Maybe five stars is too many for this but it's probably my favorite of Eden's Gothics. For whatever reason, this one gave me the desired feeling of dread and impending doom that a lot of Gothics don't manage to supply.
Everyone except the heroine Fanny (orphaned young and raised by her aunt and uncle at Darkwater) seems appropriately suspicious. There's superficially genial Uncle Edgar, whose rather unpleasant personality is too close to the surface not to show itself frequently when he's crossed. His too ambitious wife, Aunt Louisa, who wants only the best for herself and her daughter Amelia. Amelia, spoiled and jealous of Fanny's beauty and wanting to be the girl everyone notices and admires. Lady Arabella, Louisa's mother, who loves to tell children scary stories and wants only the best for grandson George (Amelia's brother). George, a veteran of the Crimean War, who comes back broken emotionally, fixated on Fanny and with a very short fuse.
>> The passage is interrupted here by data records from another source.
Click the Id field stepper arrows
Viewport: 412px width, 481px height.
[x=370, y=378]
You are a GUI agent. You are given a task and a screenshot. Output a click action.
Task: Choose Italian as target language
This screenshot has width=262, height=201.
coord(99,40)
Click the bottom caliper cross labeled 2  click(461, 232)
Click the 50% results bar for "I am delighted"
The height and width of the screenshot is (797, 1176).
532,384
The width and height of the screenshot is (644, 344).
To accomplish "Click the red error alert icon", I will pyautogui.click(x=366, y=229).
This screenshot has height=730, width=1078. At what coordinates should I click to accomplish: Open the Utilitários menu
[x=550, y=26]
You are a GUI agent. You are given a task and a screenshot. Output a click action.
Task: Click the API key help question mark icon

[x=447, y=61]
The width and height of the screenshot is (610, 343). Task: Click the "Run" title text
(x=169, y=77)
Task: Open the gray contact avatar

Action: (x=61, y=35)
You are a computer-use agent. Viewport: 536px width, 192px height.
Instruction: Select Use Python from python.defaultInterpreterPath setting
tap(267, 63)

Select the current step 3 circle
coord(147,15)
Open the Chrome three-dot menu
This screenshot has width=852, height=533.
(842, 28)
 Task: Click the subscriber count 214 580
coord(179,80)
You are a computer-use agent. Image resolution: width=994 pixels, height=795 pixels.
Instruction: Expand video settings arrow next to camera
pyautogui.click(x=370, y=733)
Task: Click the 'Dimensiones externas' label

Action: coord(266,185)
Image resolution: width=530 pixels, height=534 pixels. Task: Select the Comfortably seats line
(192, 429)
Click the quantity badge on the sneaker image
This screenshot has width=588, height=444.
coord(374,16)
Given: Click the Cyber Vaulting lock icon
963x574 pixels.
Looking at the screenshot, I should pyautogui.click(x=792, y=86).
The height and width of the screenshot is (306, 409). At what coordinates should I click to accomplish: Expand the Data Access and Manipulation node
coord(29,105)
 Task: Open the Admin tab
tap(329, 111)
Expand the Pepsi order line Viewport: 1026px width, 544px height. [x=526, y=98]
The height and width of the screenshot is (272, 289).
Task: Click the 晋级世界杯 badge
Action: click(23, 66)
We also have two young orphans, recently integrated into the household after the death of their father (brother to Uncle Edgar) and mother in China. And then there's Adam Marsh, man of mystery, who meets Fanny when she goes to pick up the orphans in London upon their arrival from China, and then, unexpectedly, moves to an estate near Darkwater on the moors. Will he be the love interest for Fanny? Or is he not to be trusted either? And why is he paying so much attention to Amelia?
There's the death of one character, the disappearance of another, the escape of a convict, lots of questionable behavior by several of the characters, the mystery of the "white bird" enhanced to a scary level by Lady Arabella in her retelling of the tale to the new orphans, intrigue about jewels, money and inheritances. And some low-key romance. What more could a Gothic romance have?
This is relatively old, having been written in 1963, so you'll have to put up with some outdated prejudices and ideas, but it's a Victorian Gothic and all that fits the times of the setting.